### Gezeigter Text

Das KI-Unternehmen Runway soll "tausende" YouTube-Videos und urheberrechtlich geschützte Filme ohne die erforderliche Genehmigung verwendet haben. Das investigative Medium 404 Media hat interne Tabellen erhalten, die darauf hindeuten, dass das KI-Videogenerierungs-Startup sein Gen-3-Modell mit Inhalten von Kanälen trainiert hat, die großen Unternehmen wie Disney, Netflix und Pixar gehören.
Ein anonymer ehemaliger Mitarbeiter von Runway enthüllte, dass diese Tabellen genutzt wurden, um Videos für die Datenbank des Unternehmens zu identifizieren, die dann unbemerkt mit Open-Source-Proxy-Software heruntergeladen wurden. Eine Tabelle enthielt einfache Schlüsselwörter wie „Astronaut“, „Fee“ und „Regenbogen“ sowie Anmerkungen zur Verfügbarkeit von qualitativ hochwertigen Trainingsvideos. Beispielsweise war beim Schlüsselwort „Superheld“ vermerkt: „Viele Filmclips.“ Weitere Notizen deuteten an, dass Kanäle, die sich auf Unreal Engine, den Filmemacher Josh Neuman und eine Call of Duty-Fanseite konzentrierten, hervorragende Quellen für „Videos mit viel Bewegung“ waren.

### Gezeigte Daten
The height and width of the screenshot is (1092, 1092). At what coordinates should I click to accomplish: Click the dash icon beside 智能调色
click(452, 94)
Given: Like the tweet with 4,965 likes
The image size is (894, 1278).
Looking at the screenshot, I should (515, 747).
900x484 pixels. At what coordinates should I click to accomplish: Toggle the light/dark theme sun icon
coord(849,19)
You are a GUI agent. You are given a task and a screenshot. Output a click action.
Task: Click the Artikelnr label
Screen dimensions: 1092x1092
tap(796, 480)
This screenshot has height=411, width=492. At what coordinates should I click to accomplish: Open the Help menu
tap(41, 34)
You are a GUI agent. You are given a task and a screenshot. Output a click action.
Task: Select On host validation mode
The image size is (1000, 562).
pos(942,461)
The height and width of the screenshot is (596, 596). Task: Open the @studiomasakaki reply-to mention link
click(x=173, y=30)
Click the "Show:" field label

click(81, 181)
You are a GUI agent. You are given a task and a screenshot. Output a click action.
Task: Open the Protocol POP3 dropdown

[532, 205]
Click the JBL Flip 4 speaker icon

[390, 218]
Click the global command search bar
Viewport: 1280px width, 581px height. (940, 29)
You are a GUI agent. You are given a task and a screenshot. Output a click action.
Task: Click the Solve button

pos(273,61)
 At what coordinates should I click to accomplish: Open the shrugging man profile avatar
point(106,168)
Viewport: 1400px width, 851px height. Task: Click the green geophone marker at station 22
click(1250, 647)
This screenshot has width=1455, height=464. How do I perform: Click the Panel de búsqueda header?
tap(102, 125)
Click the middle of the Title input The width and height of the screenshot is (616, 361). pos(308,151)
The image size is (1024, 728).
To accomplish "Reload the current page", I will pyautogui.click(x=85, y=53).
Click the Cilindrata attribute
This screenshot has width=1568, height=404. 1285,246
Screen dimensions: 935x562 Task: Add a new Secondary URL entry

### Die Aufgaben
1: Prüfe anhand des Textes über Runway, ob diese Aussagen stimmen: (a) Die internen Tabellen hat 404 Media erhalten. (b) Der ehemalige Mitarbeiter wird mit Namen genannt. (c) Beim Schlüsselwort „Superheld“ stand „Viele Filmclips.“ Antworte jeweils mit Ja oder Nein und zitiere die entscheidenden Worte wörtlich.
2: Führe den Text über Runway nach seinem letzten Satz weiter.
Die Zeilen stammen aus einer anderen Quelle als der Text über Runway.

### Erwartete Antworten
1:
(a) Ja: „Das investigative Medium 404 Media hat interne Tabellen erhalten“
(b) Nein: „Ein anonymer ehemaliger Mitarbeiter von Runway“
(c) Ja: „Beispielsweise war beim Schlüsselwort „Superheld“ vermerkt: „Viele Filmclips.““

2:
„Die Kanäle in dieser Tabelle stellten einen unternehmensweiten Effort dar, um qualitativ hochwertige Videos für die Modellentwicklung zu finden“, erklärte der ehemalige Mitarbeiter. „Das führte zur Erstellung eines massiven Web-Crawlers, der Videos von allen aufgeführten Kanälen herunterlud und Proxys nutzte, um der Erkennung durch Google zu entkommen.“
Die Tabelle beinhaltete nahezu 4.000 YouTube-Kanäle, die als „empfohlen“ gekennzeichnet waren und Inhalte von CBS New York, AMC Theaters, Pixar, Disney Plus und sogar dem Monterey Bay Aquarium boten. Berichten zufolge erstellte Runway auch eine separate Liste von Videos von Raubkopie-Webseiten, mit einer Tabelle mit dem Titel „Non-YouTube Source“, die Links zu nicht autorisierten Archiven von Studio Ghibli-Filmen und verschiedenen Anime- sowie Filmraubkopie-Plattformen enthielt.
Um die Behauptungen über die unzulässige Nutzung von Daten weiter zu untermauern, entdeckte 404 Media, dass die Eingabe der Namen beliebter YouTuber in der Tabelle bemerkenswert ähnliche Ergebnisse lieferte. Im Gegensatz dazu erzeugte die Verwendung der gleichen Namen mit Runways älterem Gen-2-Modell – das auf anderen Daten trainiert wurde – irrelevante Ergebnisse, wie allgemeine Bilder von Männern in Anzügen. Auffällig ist, dass das KI-Tool nach der Anfrage von 404 Media, welche Ähnlichkeit die Ergebnisse mit den YouTubern aufwiesen, die Generierung dieser Ähnlichkeiten vollständig einstellte.
„Ich hoffe, dass die Veröffentlichung dieser Informationen den Menschen hilft, das Ausmaß dieser Unternehmen und ihrer Methoden zur Erstellung 'cooler' Videos zu verstehen“, bemerkte der ehemalige Mitarbeiter.
Ein Vertreter von YouTube verwies auf ein Interview im April mit CEO Neal Mohan, der das Training mit ihren Videos als „offensichtlichen Verstoß“ gegen die YouTube-Richtlinien bezeichnete. „Unsere vorherigen Aussagen dazu bleiben bestehen“, sagte er. Runway reagierte bis zur Redaktionsschlussfrist der Publikation nicht auf die Anfrage.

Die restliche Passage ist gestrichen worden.